Document text ▸
☆ ☆ ☆

Let us consider the first line in (\ref{UomV}) which reads:
\begin{equation}
U_1(\omega ) =\omega^{-2} \left( D_+ V_1(\omega ) 
                              -\sqrt{2} e \phi V_2(\omega ) \right).
\label{U1VV}
\end{equation}
Let us suppose that the boundary conditions for all components
$U_1$, $U_2$, $V_1$, $V_2$ are mutually independent. This technical
requirement will simplify the calculations below, but will not affect
our main result. Let us take $V_1=0$ first. Then the first equation
in (\ref{bcchip}) yields:
\begin{equation}
\Re \left( e^{-i\theta}\phi^* U_1 \right)|_{\partial M}=
\Re \left( e^{-i\theta}\phi^* \psi_+ \right)|_{\partial M}=
0\,.\label{bcU1D}
\end{equation}
Note, that we are {\it not} allowed to take normal derivative of
(\ref{U1VV}) {\it after} we have put $V_1=0$ in order to get further
conditions on $U_1$ since $\partial_r^2 V_1$ is related to
$V_2$ by the equations of motion, and, therefore, cannot be
considered as an independent quantity on the boundary.
Instead, we take the other component of (\ref{UomV}):
\begin{equation}
U_2(\omega )=\omega^2 \left( \partial_- V_2 
                            -\sqrt{2} e\phi^* V_1 \right)\,.
\label{U2VV}
\end{equation}
The boundary conditions (\ref{bcchip}) immediately give:
\begin{equation}
\Im \left( U_2 \right)|_{\partial M}=0,\qquad
\Im \left( \phi^* V_1 \right)|_{\partial M}=0 \,.
\label{bcU2V1}
\end{equation}
Next we return to (\ref{U1VV}) and put there $V_2=0$ to
see that
\begin{equation}
\left( \partial_r -2(\partial_r \ln \phi^* ) \right)\Re 
\left( \phi^* V_1 \right)|_{\partial M}=0  \label{bcV1N}
\end{equation}
as a consequence of (\ref{bcU1D}) and (\ref{bcU2V1}). Again, we identify 
the boundary conditions for $V_1$ with those for the first component
of the boson doublet $(\varphi ,i\alpha_+/\sqrt{2})$:
\begin{equation}
\Im \left( \phi^* \varphi \right)|_{\partial M}=0 \,,\qquad
\left( \partial_r -2(\partial_r \ln \phi^* ) \right)\Re 
\left( \phi^* \varphi \right)|_{\partial M}=0 \,.\label{bcphi}
\end{equation}
Similarly, we use (\ref{VomU}) to fix the boundary conditions for
$U_1=\psi_+$ and $U_2=\chi_-$:
\begin{equation}
\partial_r \Re (\chi_-)|_{\partial M}=0\,,\qquad
\left( \partial_r +\frac 1r \right)

☆ ☆ ☆

Source excerpt ▸

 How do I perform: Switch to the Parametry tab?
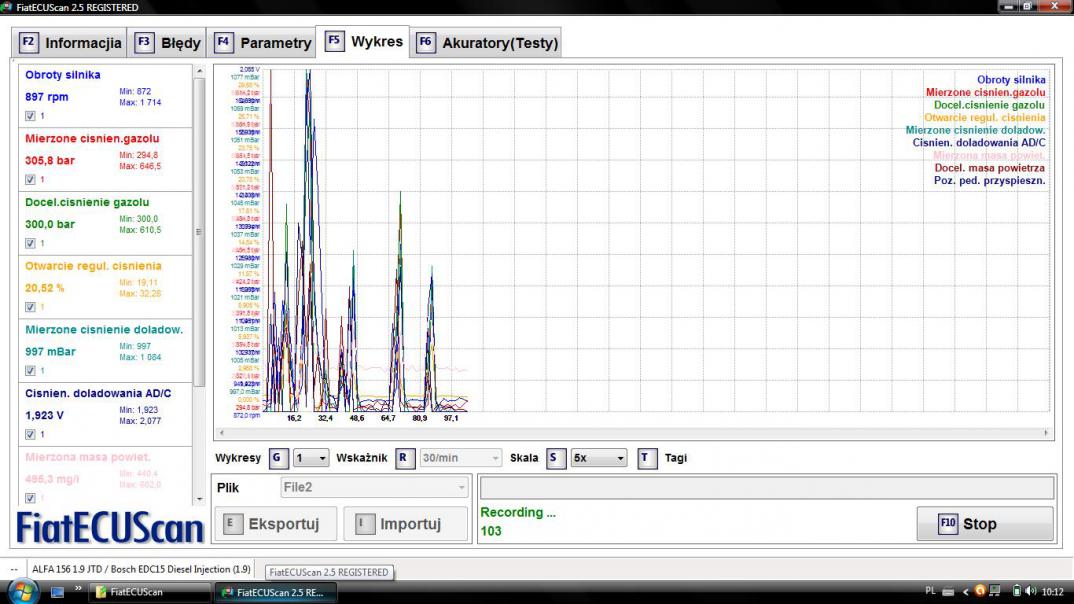(264, 43)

☆ ☆ ☆

Continue the derivation of boundary conditions for the field components given earlier on the page, starting right after its last line.

Answer to this exercise ▸
\Im \left( e^{-i\theta} \phi^* \psi_+ \right)|_{\partial M}=0\,.
\label{bcUUN}
\end{equation}

We have found a set of the boundary conditions which guarantees 
coincidence of non-zero eigenfrequencies for bosons and for
fermions. 
We summarise the results of this section in Tables 1 and 2.

\begin{table}
\begin{tabular}{|l|c|c|c|c|}\hline
Field & $\sigma$ & $\alpha$ & $w$ & $\varphi$ 
\\ \hline
Equation & (\ref{asbc})& (\ref{asbc}) & (\ref{bcw}) & (\ref{bcphi}) 
\\ \hline
\end{tabular}\\[2pt] Table 1.
Summary of the boundary conditions for ghosts and bosons. 
\end{table}
\begin{table}
\begin{tabular}{|l|c|c|c|c|}\hline
Field & $\psi_+=U_1$ & $\psi_-=V_1$ & $\chi_+=V_2$ & $\chi_-=U_2$ 
\\ \hline
Equation & (\ref{bcU1D}), (\ref{bcUUN}) & (\ref{bcU2V1}), (\ref{bcV1N}) &
(\ref{bcchip}) & (\ref{bcU2V1}), (\ref{bcUUN})\\ \hline
\end{tabular}\\[2pt]
Table 2. Summary of the boundary conditions for spinors.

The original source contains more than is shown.